New year, New Budget!
It’s January. You are feeling the aftermath of the excesses of Christmas, New Year, gift-buying, partying and summer holidays. Your pocket and bank account are probably feeling rather depleted. You are not the only one.
The shops — in an attempt to keep us buying things we don’t need with money we haven’t got — are having sales, trying to lure us back with the promise of discounts and offers and special deals.
And these days we cannot avoid this commercial onslaught by staying at home since Internet shopping means that we are never more than a few clicks away from spending money.
For many, it is even rougher since there are still new school uniforms and supplies to buy, and fees to pay.
January is clearly not a good time to be talking about money.
But for those of us running NGOs and parishes, it is a time when we have to think about money. Many of us who create formal budgets start them with the new year.
We look at what we are likely to spend money on in the 12 months ahead and where the income is going to come from to cover those expenses.

(Dataset entries)
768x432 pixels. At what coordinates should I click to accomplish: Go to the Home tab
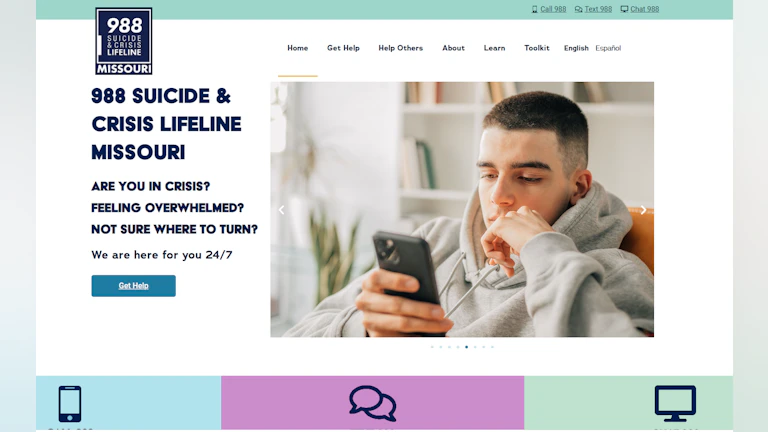(x=297, y=48)
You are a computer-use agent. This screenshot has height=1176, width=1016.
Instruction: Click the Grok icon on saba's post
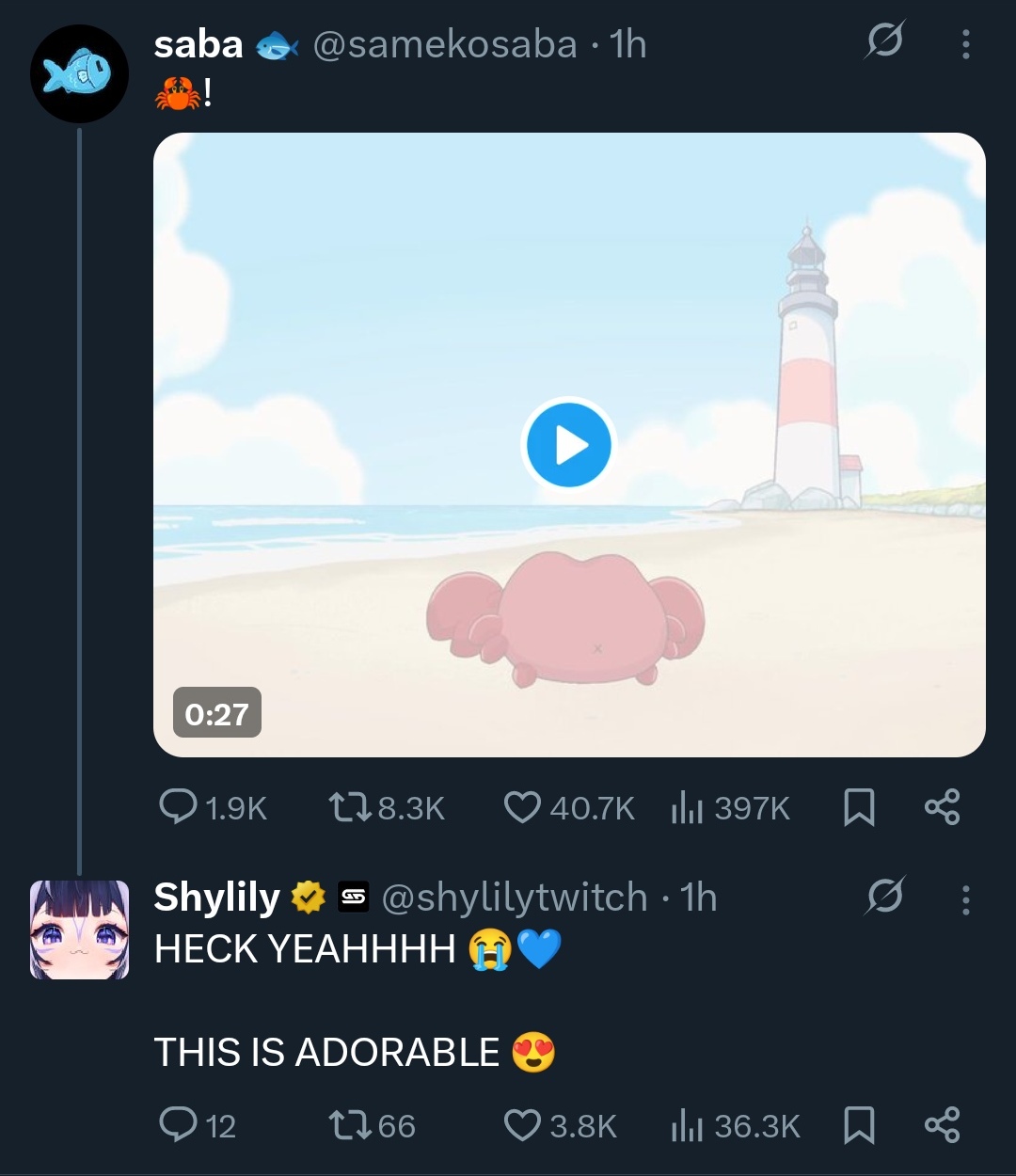click(x=884, y=41)
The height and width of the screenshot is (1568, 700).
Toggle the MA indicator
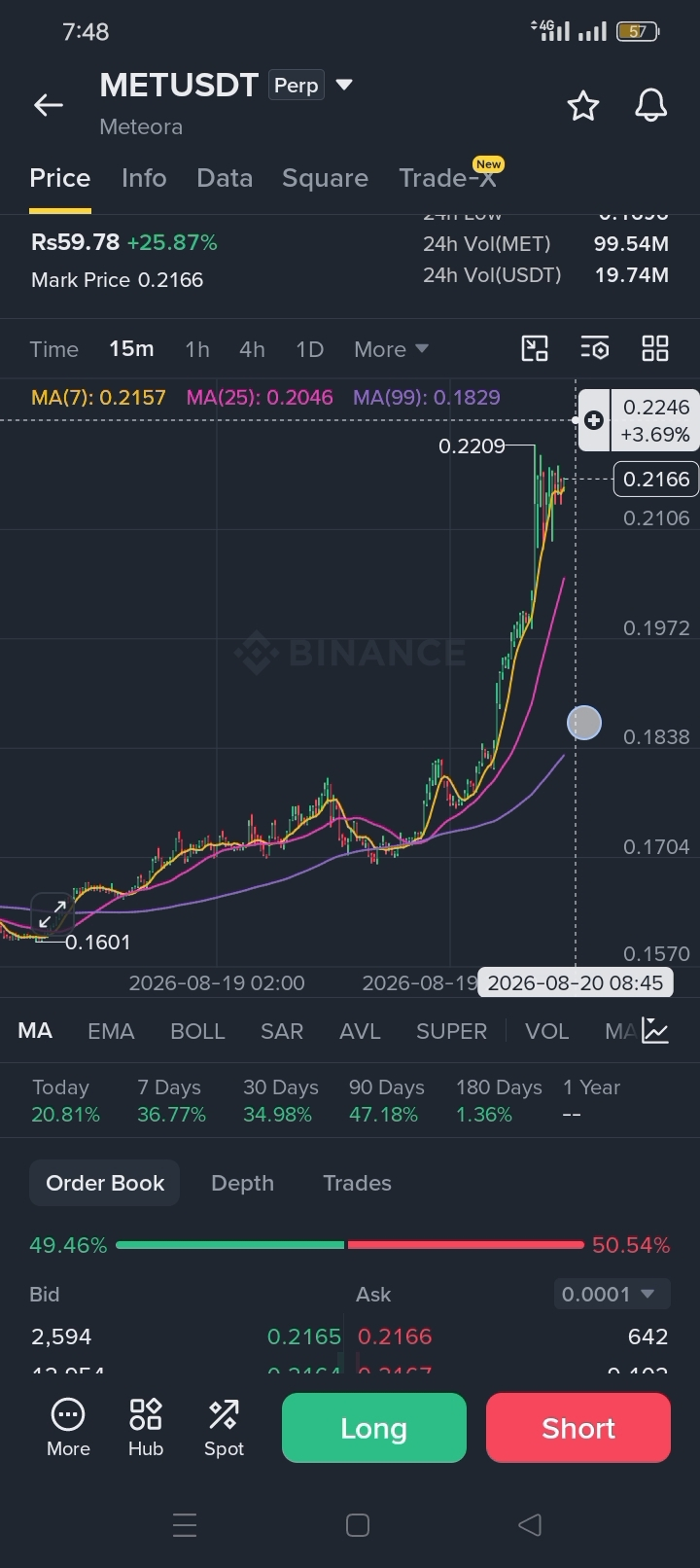[35, 1031]
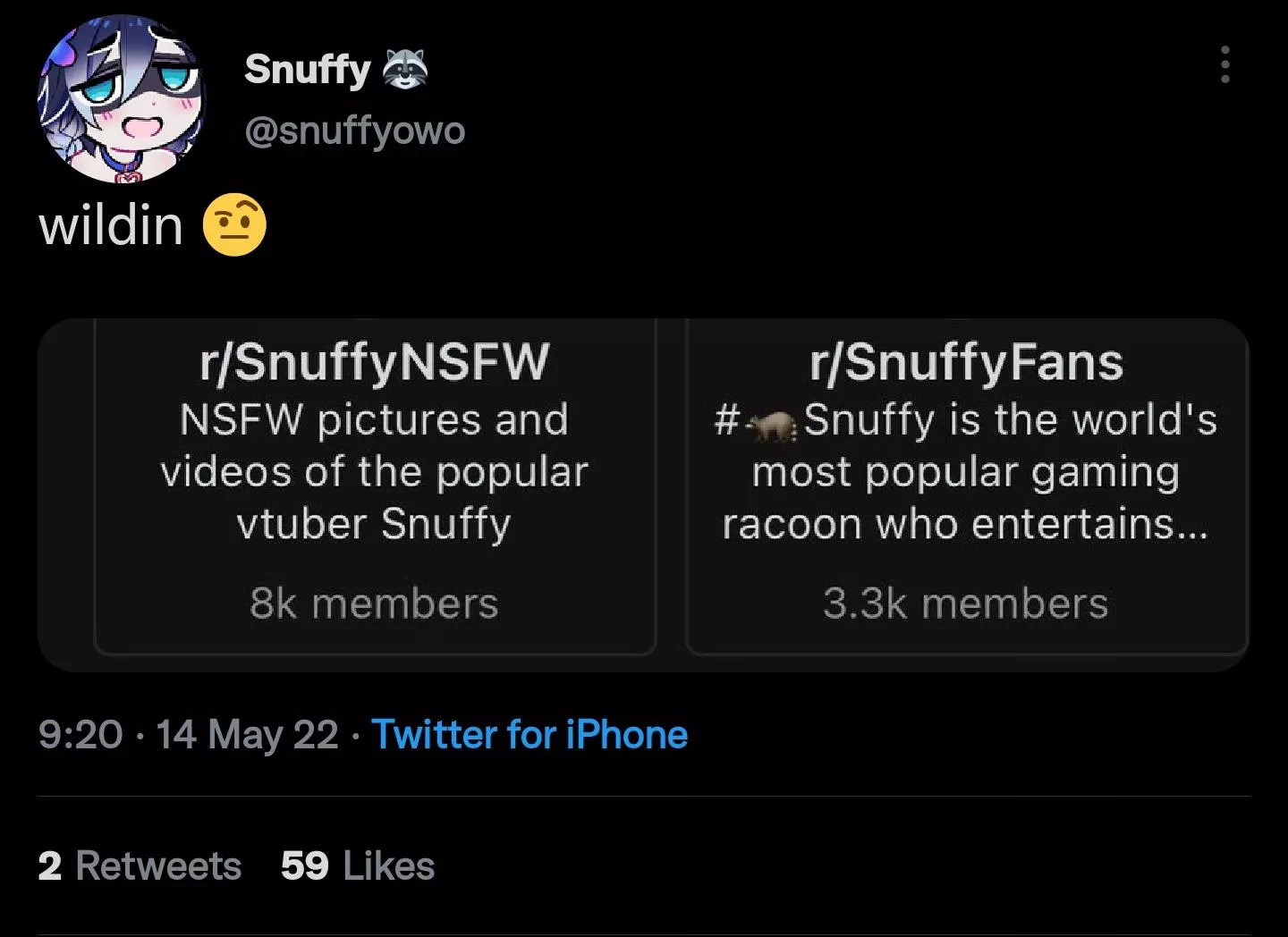Click the raccoon emoji beside Snuffy's name
Viewport: 1288px width, 937px height.
(405, 69)
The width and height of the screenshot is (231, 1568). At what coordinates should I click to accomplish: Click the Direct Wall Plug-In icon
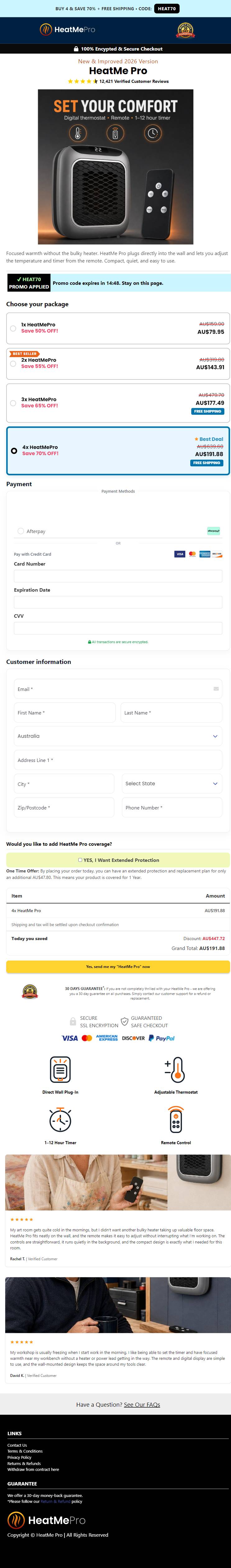60,1069
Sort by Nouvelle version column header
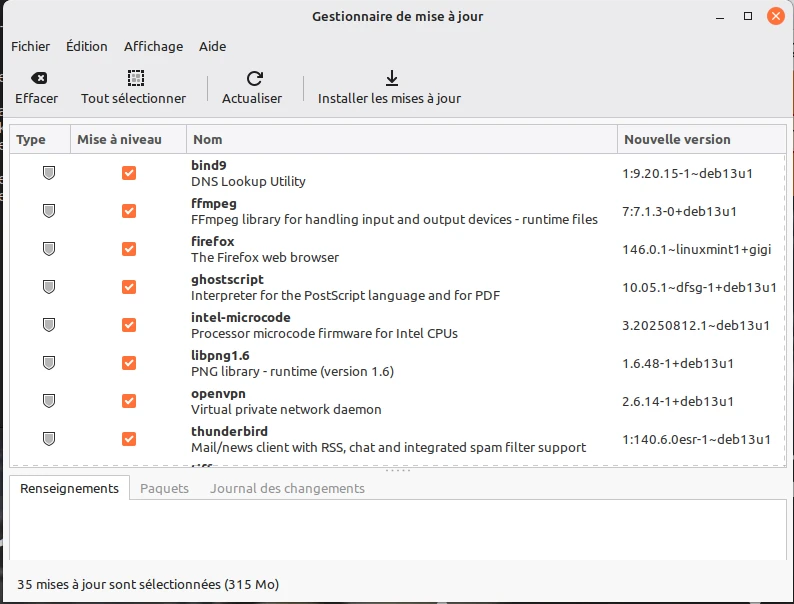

Assignment 1: Shorten the paragraph of the new-year budget piece that begins "It's January. You are feeling the aftermath", keeping its main facts.
Assignment 2: Extend the new-year budget piece, picking up after its final sentence.

Reply 1: In January, after the spending of Christmas, New Year, gift-buying, parties and summer holidays, your wallet and bank account are likely running low, and plenty of others are in the same spot.

Reply 2:
At the Denis Hurley Centre, we have just been through that budget-planning cycle. Each year we start with the basic question: What services will we be offering and at what level?
Our core activities—feeding the homeless and providing healthcare — continue because that is what we know we are good at and where there is urgent need.
In fact, the need gets bigger each year, and so does our response. In 2018, we served over 100000 meals to the homeless, a figure which has increased each year since we started. In 2019, we will have seen almost 30000 poor patients in our clinic, an increase of 11% on the previous year.
We then look at our other activities (like training, rehab, skills development) and assess what we can afford and importantly what we can implement cost-effectively.
An important test that we apply — and we would encourage all NGOs to do so — is not to duplicate what others are doing, especially if they do it well and efficiently. Our approach instead is to partner with other organisations from across the faith and NGO communities.
But even if every year we just did the same things and at the same level, our costs would still go up. That is for the same reasons that each us will see our domestic costs go up in the new year.
With inflation at 5%, all suppliers are seeking to increase prices. That of course becomes self-fulfilling: their suppliers increase prices and so they in turn have to increase theirs.
And some prices increase by more than that: in eThekwini, we are looking at a planned increase of 15% in utility bills this year.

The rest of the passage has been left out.